As Paul Gallagher reports in this issue, since the end of 2008, all of the $2.2 trillion increase in deposits in the biggest Wall Street banks have resulted from the Fed's money-printing, while all of the Fed's QE "money" went to the biggest U.S. and European banks, and none of it to the real economy. None of it was loaned to farmers, factory owners, or other such businesses. The TBTF banks simply use it for "investments" in speculative paper: financial derivatives, securities, swaps, repo loans to other banks, and financial companies and funds. JPMorgan alone has $1.5 trillion in such speculative activity, dwarfing the bank's total lending to businesses and households.

While this temporarily masks the inflationary impact of the money-pumping, it creates a house of cards that is far larger than that which nearly vaporized the world financial system in the 2007-08 crash.

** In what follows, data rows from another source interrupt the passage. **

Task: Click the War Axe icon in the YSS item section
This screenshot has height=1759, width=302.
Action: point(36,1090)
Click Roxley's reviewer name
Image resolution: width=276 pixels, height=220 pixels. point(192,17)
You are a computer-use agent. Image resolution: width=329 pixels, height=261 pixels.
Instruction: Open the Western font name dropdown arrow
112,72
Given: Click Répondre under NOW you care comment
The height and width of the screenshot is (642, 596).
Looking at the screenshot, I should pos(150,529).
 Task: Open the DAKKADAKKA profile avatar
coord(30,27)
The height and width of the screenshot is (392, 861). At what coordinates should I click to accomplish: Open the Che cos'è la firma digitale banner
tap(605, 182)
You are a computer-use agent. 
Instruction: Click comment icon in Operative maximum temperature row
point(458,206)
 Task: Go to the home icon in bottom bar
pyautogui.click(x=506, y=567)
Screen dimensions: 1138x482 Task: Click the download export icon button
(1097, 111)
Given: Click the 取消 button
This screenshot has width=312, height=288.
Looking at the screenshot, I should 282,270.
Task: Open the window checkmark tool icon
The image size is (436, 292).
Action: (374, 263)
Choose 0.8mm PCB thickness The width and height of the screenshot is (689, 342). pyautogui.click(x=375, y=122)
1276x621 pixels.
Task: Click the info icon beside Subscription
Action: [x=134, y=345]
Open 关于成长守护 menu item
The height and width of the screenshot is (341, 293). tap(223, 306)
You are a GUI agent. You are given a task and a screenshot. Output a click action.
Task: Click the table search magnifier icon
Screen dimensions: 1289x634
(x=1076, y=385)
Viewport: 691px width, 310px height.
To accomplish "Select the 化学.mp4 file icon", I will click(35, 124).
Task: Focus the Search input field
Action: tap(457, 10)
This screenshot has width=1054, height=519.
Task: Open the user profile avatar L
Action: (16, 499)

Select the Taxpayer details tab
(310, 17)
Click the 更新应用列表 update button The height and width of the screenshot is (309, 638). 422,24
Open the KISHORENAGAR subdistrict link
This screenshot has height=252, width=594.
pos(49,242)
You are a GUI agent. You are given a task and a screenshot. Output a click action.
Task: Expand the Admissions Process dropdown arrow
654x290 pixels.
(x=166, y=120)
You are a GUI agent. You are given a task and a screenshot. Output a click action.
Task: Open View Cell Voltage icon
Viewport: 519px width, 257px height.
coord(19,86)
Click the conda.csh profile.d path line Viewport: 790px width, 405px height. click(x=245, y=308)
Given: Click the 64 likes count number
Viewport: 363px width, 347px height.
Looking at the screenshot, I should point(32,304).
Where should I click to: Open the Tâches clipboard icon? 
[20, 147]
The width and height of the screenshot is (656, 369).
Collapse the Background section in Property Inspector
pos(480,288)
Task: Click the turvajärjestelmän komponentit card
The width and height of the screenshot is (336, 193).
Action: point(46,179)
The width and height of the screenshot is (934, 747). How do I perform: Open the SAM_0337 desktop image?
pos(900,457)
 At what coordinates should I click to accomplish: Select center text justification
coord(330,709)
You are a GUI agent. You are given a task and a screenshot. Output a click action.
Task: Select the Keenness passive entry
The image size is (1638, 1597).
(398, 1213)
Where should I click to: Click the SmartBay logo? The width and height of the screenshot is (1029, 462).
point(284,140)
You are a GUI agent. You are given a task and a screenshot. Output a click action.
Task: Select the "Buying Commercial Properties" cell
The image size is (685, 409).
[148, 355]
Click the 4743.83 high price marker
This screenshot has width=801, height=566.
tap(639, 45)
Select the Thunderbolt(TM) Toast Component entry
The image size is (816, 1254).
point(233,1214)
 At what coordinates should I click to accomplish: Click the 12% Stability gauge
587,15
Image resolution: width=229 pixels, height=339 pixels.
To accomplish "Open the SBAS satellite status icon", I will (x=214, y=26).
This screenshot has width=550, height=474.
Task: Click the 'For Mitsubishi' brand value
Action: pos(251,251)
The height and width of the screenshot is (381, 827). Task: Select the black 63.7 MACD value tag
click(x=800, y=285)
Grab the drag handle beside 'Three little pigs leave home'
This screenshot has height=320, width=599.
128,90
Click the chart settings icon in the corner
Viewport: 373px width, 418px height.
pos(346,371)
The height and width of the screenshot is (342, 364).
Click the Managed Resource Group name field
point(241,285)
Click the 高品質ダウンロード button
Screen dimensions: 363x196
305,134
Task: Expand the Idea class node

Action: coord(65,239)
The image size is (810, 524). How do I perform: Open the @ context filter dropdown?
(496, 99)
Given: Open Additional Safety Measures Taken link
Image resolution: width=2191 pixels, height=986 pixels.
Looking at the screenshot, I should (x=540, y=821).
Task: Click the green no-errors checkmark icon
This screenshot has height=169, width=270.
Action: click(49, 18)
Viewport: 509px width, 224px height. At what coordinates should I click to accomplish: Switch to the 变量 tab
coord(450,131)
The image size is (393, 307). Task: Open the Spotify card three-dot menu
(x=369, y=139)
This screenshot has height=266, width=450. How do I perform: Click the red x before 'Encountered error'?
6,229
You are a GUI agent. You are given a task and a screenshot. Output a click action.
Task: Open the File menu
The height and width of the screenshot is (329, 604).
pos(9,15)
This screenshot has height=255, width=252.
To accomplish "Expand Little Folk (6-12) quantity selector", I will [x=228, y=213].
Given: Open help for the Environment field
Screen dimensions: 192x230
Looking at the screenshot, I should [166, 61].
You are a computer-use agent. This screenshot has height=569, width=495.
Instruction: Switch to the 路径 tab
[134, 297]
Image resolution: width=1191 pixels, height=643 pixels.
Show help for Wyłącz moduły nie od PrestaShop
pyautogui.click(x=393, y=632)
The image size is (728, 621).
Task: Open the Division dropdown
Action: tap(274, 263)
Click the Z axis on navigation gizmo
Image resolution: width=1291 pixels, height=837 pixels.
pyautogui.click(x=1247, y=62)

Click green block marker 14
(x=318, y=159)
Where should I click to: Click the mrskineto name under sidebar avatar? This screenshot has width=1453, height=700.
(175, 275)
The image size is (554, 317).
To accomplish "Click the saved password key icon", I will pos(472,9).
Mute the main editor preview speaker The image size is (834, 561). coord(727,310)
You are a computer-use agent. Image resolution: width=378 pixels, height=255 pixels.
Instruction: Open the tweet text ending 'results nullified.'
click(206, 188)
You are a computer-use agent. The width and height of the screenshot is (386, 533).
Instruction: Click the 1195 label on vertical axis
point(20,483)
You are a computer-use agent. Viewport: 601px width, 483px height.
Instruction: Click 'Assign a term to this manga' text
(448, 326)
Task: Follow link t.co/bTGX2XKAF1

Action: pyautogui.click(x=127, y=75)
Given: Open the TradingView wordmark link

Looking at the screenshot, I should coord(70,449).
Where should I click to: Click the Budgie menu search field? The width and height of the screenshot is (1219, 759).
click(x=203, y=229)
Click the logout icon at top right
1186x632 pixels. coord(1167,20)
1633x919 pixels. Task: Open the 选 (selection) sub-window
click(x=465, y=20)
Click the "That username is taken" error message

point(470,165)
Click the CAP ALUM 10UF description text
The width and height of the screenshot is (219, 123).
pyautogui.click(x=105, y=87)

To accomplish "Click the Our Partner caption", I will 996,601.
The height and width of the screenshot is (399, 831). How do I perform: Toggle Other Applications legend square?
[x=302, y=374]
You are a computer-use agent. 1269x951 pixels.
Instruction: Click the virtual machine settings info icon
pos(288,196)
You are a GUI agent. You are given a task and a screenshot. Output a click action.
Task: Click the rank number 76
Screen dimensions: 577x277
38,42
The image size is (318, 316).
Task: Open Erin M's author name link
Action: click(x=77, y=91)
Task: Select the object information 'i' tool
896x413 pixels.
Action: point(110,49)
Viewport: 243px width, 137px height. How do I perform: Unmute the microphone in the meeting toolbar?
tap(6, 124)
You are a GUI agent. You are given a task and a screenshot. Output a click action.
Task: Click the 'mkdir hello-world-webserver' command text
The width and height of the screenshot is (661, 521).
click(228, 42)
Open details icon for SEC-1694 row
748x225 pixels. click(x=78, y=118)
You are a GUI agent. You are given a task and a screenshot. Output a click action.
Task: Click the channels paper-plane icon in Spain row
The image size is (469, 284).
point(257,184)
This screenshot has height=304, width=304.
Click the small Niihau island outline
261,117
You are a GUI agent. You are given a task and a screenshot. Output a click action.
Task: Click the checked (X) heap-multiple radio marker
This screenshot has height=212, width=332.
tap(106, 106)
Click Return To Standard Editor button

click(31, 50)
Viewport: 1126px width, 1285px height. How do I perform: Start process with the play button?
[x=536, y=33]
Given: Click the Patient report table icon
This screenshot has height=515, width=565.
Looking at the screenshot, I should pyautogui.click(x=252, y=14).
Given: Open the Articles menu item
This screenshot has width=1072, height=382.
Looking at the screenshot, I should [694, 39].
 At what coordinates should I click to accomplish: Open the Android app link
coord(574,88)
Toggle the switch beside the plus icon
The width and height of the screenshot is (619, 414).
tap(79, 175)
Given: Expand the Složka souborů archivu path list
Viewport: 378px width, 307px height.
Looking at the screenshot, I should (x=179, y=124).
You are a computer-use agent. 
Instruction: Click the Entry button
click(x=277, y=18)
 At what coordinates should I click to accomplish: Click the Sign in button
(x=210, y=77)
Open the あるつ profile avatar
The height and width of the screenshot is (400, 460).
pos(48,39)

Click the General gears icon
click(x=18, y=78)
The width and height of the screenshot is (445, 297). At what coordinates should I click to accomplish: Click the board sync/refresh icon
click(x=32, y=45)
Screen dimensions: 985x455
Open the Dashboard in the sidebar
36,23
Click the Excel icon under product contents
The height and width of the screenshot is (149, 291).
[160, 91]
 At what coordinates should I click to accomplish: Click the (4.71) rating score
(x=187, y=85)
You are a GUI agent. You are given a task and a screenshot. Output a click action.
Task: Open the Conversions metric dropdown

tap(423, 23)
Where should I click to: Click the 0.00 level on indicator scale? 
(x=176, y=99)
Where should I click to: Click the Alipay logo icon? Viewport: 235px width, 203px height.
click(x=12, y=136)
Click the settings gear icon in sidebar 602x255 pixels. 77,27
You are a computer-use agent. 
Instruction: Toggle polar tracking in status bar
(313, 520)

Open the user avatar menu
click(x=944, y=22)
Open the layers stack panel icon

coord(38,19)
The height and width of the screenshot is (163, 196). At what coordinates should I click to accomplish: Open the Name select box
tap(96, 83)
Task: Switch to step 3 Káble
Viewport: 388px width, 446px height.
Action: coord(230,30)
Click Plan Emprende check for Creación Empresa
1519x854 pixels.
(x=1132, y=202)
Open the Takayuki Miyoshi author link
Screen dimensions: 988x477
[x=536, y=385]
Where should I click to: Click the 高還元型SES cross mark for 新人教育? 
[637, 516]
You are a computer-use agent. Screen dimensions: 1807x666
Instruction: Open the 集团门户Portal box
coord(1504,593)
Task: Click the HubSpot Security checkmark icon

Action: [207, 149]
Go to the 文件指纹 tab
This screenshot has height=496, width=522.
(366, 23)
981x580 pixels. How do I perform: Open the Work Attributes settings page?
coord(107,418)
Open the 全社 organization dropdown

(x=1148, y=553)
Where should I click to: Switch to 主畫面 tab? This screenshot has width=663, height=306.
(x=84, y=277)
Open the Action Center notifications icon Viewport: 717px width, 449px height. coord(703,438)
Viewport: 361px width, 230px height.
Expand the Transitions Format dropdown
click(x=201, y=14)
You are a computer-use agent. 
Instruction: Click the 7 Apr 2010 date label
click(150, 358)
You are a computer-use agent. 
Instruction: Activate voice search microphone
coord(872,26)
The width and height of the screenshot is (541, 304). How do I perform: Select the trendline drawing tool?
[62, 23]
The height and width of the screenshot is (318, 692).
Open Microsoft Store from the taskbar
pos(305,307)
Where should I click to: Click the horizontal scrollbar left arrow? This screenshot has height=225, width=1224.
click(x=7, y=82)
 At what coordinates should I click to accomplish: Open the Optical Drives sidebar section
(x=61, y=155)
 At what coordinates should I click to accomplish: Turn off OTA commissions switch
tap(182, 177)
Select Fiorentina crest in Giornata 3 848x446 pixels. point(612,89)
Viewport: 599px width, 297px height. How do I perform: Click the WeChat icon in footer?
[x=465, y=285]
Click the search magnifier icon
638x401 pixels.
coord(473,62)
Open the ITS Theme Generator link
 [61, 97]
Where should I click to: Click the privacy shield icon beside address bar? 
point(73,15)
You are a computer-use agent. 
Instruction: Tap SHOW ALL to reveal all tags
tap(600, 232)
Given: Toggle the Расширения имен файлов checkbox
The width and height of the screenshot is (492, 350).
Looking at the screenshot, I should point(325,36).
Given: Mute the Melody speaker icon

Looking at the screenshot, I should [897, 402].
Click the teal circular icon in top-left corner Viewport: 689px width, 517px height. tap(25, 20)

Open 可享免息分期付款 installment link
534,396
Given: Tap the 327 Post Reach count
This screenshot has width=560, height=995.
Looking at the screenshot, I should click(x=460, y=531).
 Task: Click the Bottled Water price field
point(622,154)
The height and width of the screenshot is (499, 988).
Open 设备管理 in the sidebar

LaRouche noted that the Federal Open Market Committee was meeting Dec. 17-18 and will be under enormous pressure to extend the QE policy of pumping $85 billion a month in fake money into the banks, to use for gambling on derivatives.

He counterposed this madness with the decision by Russian President Vladimir Putin, in his meeting with his Ukrainian counterpart Viktor Yanukovych, to invest $15 billion in the real economy of Ukraine, and to reduce the price of Russian natural gas to its neighbor by 33%.

"Russia has acted responsibly and given Ukraine a clear alternative to the death sentence being proposed by the European Union," LaRouche elaborated.

"Eurasia is looking to escape the death-sentence of the hyperinflationary policies of the Troika and the U.S. Fed, and any sane nation in Europe will jump at the opportunity to get out of the trap. In both the United States and Western Europe, the Glass-Steagall option is the only path to survival.

"It is time to put the Fed through a long-overdue bankruptcy reorganization, starting with the sell-off of its portfolio of worthless gambling debt purchased from Wall Street since the start of the quantitative easing hyperinflationary bailouts, which have now surpassed $4 trillion."